Palavras-chave: pesquisa bibliográfica, amor, intimidade, psicodrama, pós-modernidade.


ABSTRACT

The aim of this study is to demonstrate how Psychodrama contributes to the way people form loving relationships in postmodernity. To accomplish this objective a computerized search was conducted in the databases of indexers BvsPsi, Medline, Lilacs and PsycINFO. From this the concept of love was discussed and how it is formed in Post-Modernity. Finally, it can be seen that while the theme of love and loving relationships are being discussed in the context of human and social sciences, such as Psychology, very few studies were conducted using Psychodrama to address this important issue.

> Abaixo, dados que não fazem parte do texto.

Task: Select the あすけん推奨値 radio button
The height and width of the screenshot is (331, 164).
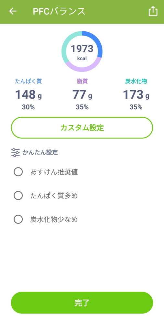Action: click(x=18, y=172)
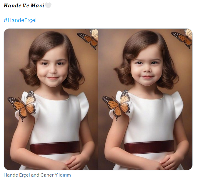Click the maroon sash in left photo
Image resolution: width=198 pixels, height=181 pixels.
tap(55, 147)

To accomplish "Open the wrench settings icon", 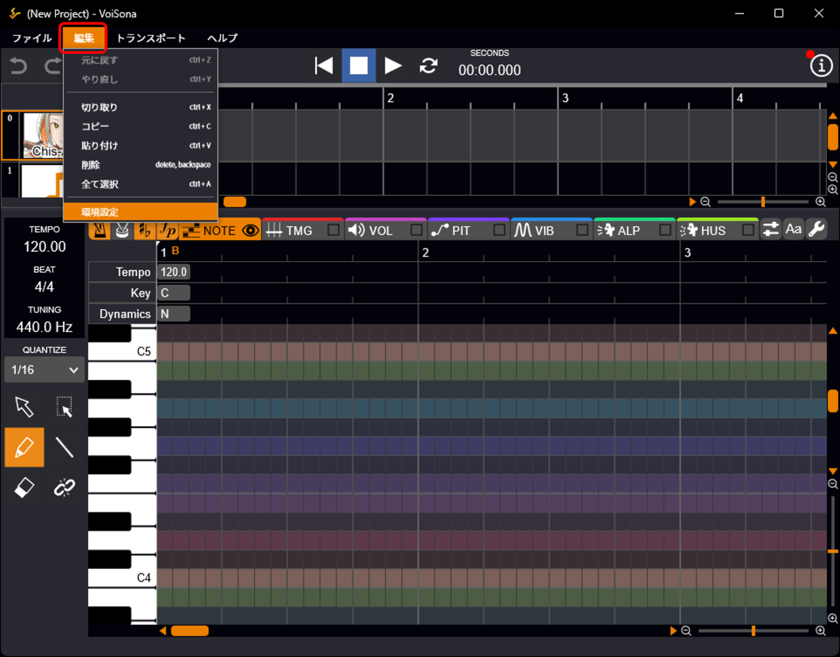I will 816,229.
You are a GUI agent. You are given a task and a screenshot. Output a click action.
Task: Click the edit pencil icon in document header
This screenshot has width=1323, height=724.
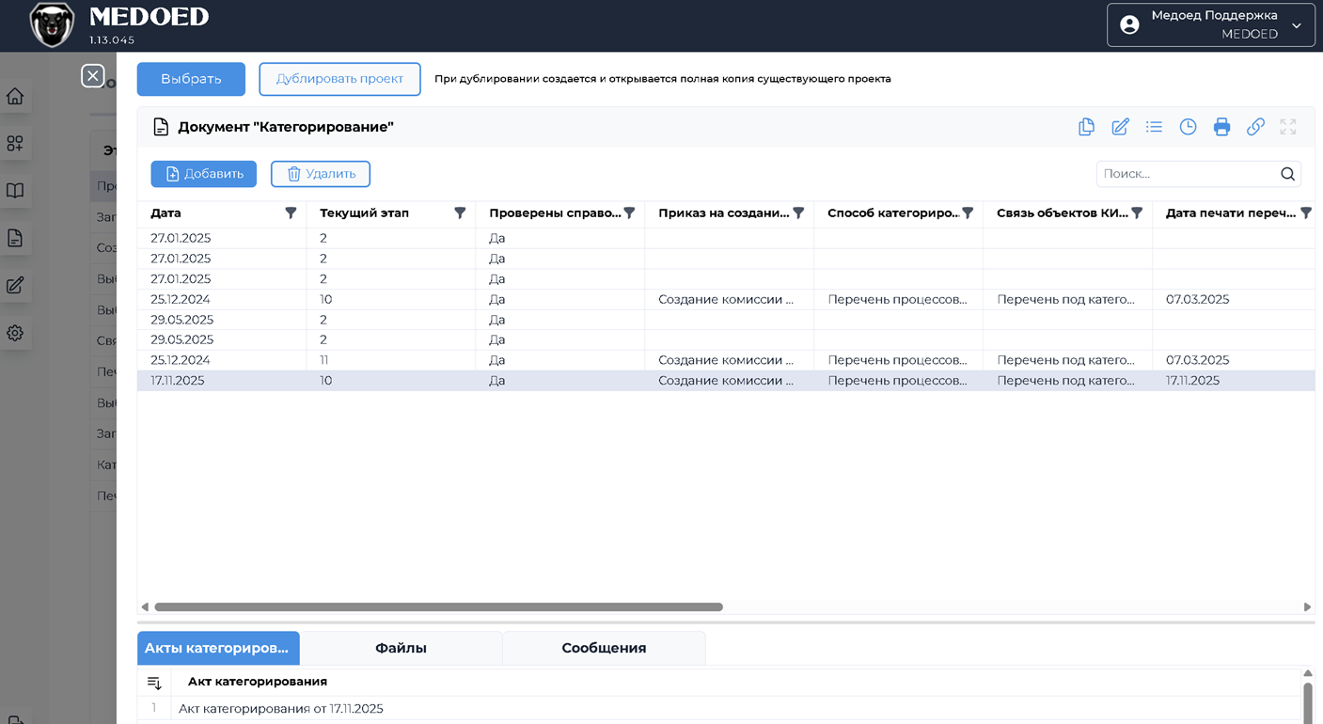coord(1120,127)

Keywords: bibliographical research, love, intimacy, psychodrama, postmodernism.


RESUMEN

El objetivo de este estudio fue demostrar la contribución del Psicodrama sobre la forma de cómo las personas se han relacionadoamorosamente en la posmodernidad. Para abordar este objetivo se llevó a cabo una búsqueda bibliográfica informatizada en las bases de datos de los indexadores BvsPsi, MedLine, Lilacs y PsycINFO. A partir de esto, se discutió el concepto de amor y cómo se ha consolidado en la posmodernidad. Por último, se puede observar que, aunque el amor y la relación de amor son temas objeto de debate en las ciencias humanas y sociales, como la psicología, los pocos estudios se llevaron a cabo por el Psicodrama abordar esta importante cuestión.

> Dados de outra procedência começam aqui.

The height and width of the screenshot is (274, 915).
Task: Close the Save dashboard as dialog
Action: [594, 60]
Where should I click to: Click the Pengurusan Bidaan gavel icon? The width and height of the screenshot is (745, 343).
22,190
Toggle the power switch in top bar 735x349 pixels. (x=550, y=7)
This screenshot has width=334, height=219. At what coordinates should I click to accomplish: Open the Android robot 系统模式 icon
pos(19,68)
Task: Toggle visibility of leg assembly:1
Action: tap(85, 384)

Palabras-clave: investigación bibliográfica, amor, intimidad, psicodrama, posmodernidad.


 

 

O Psicodrama é uma abordagem psicoterapêutica cuja importância para a Psicologia é indiscutível, uma vez que compreende o ser humano e seu desenvolvimento do ponto de vista relacional (Vieira & Vandenberghe, 2014). Para Alves (2011), o Psicodrama é visto como uma proposta de investigação do imaginário, de conflitos, do jogo de papéis e personagens que permeiam a convivência humana, tendo como objetivo o desenvolvimento da espontaneidade e a possibilidade de soluções criativas. Moreno (1975) identifica como o ser humano é dependente das redes sociais nas quais está inserido, sendo essas redes chamadas de sociométricas. Complementarmente, como aponta Nery (2011), o amor é a base das redes sociométricas, sendo o elo das redes sociais que construímos. Sendo o amor o resultado de um encontro entre duas individualidades. O amor consiste em um fenômeno que pode ser identificado em algumas relações interpessoais, pois o ser humano possui uma necessidade de fusão com o alter.

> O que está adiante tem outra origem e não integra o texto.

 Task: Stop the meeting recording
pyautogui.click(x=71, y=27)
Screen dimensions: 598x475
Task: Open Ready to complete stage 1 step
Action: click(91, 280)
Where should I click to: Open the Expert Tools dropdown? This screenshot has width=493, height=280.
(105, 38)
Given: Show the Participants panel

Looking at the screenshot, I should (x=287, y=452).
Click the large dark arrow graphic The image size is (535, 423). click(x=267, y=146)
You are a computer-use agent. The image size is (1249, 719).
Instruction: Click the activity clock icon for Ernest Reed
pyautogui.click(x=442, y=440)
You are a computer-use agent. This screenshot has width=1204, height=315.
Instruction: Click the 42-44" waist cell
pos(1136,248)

Este estudo busca tratar sobre a relação entre dois seres enamorados no contexto pós-moderno. Sendo assim, a abordagem psicodramática torna-se eficiente e fundamental para esta discussão por contribuir, principalmente, na reflexão acerca da construção dos papéis que vivemos dentro de um contexto social. O objetivo desta discussão é evidenciar qual é a contribuição do Psicodrama para a forma como as pessoas têm se relacionado amorosamente na pós-modernidade. O propósito a ser atingido com este artigo é o de conscientizar a sociedade sobre como a influência pós-moderna está direcionando o modo de vida e as nossas relações.

 

MODERNIDADE E PÓS-MODERNIDADE

Apesar de o termo Modernidade já estar na história desde o século XVI, no período da Revolução Francesa, a utilização desse termo de forma consolidada ocorre no século XVIII, marcada por trabalhos intelectuais dos iluministas frente à ciência, à moral, às leis e à arte. "Foi, sobretudo, um movimento secular que procurou desmistificar e dessacralizar o conhecimento e a organização social para libertar os seres humanos de seus grilhões" (Harvey, 2008, p. 23). Nesse período, a sociedade Moderna promoveu uma cultura de limpeza, beleza e organização social, ou seja, determinando onde, como e quando as coisas devem ser realizadas, passando a crença de que a exatidão de algo, a obediência frente ao que está determinado e o alienar-se promovem harmonia e perfeição (Bauman, 1998). Com essas considerações, observa-se que a modernidade possui como característica a racionalização: quantificando tudo em seu entorno e promovendo sujeitos alienados ao que está estabelecido como padrão. Segundo Harvey, nesse período ocorrem as produções industriais e o consumo em massa.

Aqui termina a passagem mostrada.